Security improvements suggestions


Here are some security improvements suggested to be implemented:

*It was observed that application is allowing an user to reuse the old password. Application should not allow to reuse the old password for specifc period while using the change password functionality

*It was observed that application is vulnerable to frame injection attack where an attack enables the malicious user to load arbitrary code in the browser. This attack is caused by the browser not checking the destination of the resulting frame, therefore allowing arbitrary code such as JavaScript or VBScript.To defend against clickjacking add X-FRAME header option in HTTP header response with ‘SAME ORIGIN’ or ‘DENY’ or set X-Frame-Options: ALLOW-FROM and another one is Frame busting. Using frame busting you “bust” or break out of any containing iframe automatically.
*It was observed that sensitive information like username is transmitting in a cleartext format with the cookie. Use the strong encryption technique to encrypt the sensitive information sending through cookie if required else remove sensitive information like username from cookie.
*During the course of the audit it was identified that the password complexity not implemented or enforced strictly towards application. It was observed that application password is very weak and easily gussable.The application should ensure that:

  1. Password history should be maintained.
  2. Password should contain alphanumeric characters and special characters as well.
  3. Length of Password should be greater than or equal to 8 digits. 3. Password should not be same as userid.

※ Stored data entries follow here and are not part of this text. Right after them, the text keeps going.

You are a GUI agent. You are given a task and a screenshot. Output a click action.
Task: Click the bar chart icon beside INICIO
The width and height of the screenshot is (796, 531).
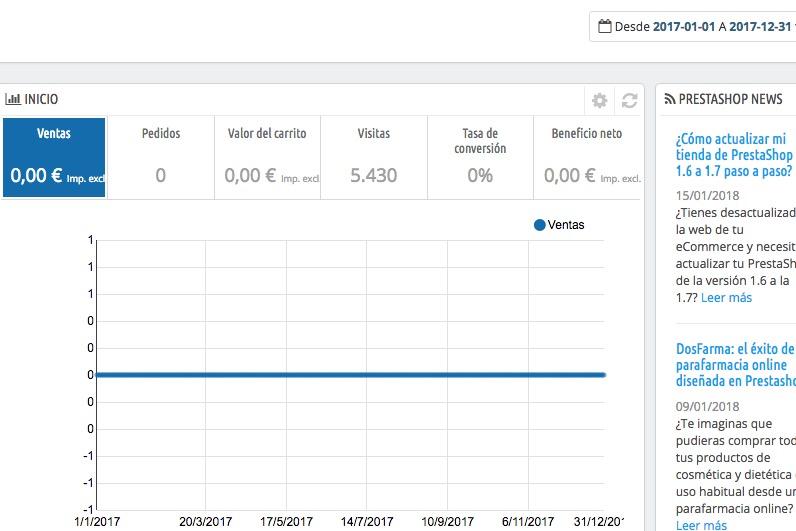(13, 99)
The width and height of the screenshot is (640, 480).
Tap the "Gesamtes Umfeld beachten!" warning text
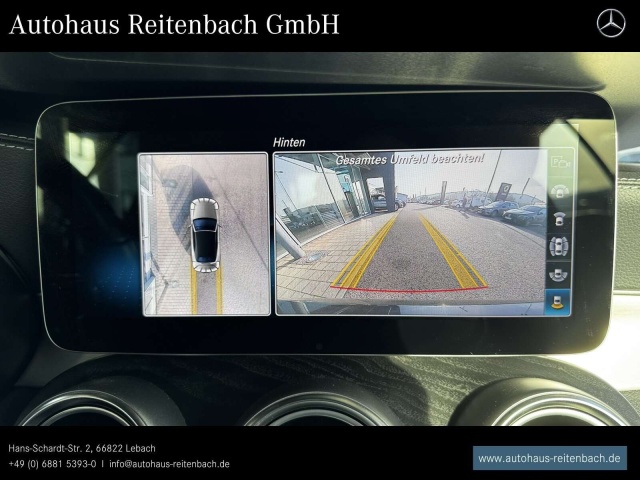tap(409, 159)
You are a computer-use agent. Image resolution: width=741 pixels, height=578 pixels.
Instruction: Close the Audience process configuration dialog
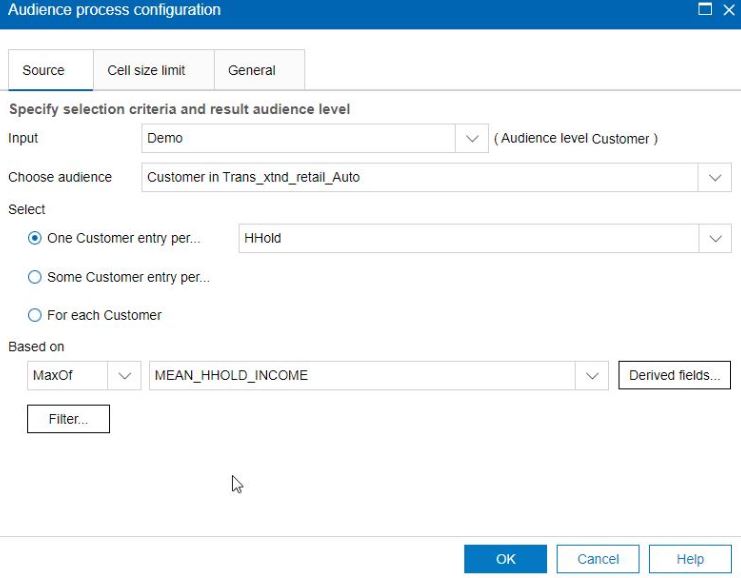[x=728, y=10]
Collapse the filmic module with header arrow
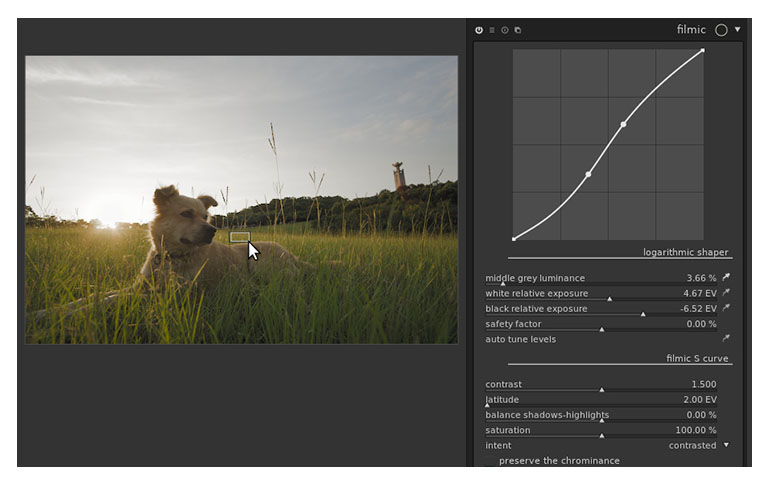The height and width of the screenshot is (485, 770). click(x=738, y=30)
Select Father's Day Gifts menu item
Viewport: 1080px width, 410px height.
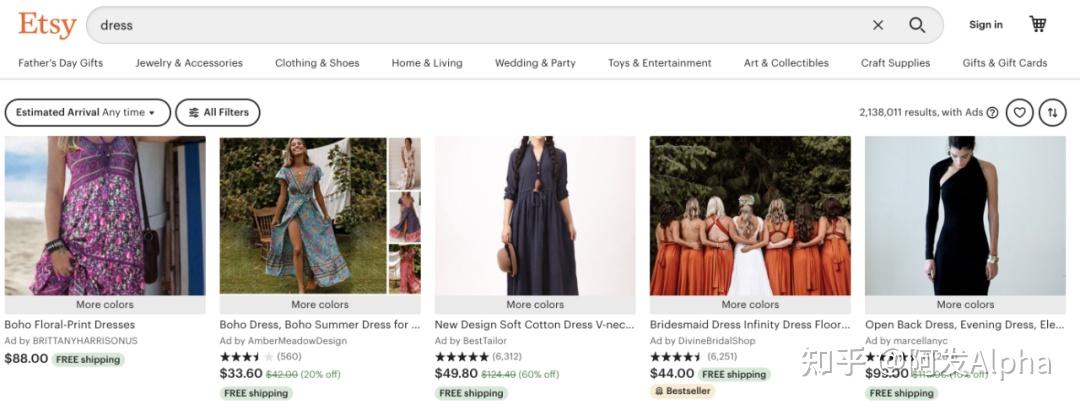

*Session timeout is not set in the application
*Through “Reset Functionlity” feature available in the application, email flodding attacks could be possible.


Another suggestion:

If an application is configured for “Autocomplete settings/Remember Passwords” to remember the username and password, then every time a user logs in to the application, the browser asks the user to remember the password. If the user had accidentally or intentionally clicked “Yes”, a local adversary can log in with the “remembered” password of the previous user. The browser stores the saved password either as cleartext or in a form that is easily reversible by an adversary.

The password auto-complete should be disabled in sensitive fields. Follow the steps to mitigate the autocomplete feature :
1. “For an input field in a form”
2.“For all the input field in a form”

Use strong hasing technique with salting for sensitive fields so even if user stores the password=hash(password+salt) in browser the same password=hash(password+salt) value will be rejected by the server next time when user tries to login with the stored credentials.As every time new password=hash(password salt) string will be generated and validated to authenticate the user.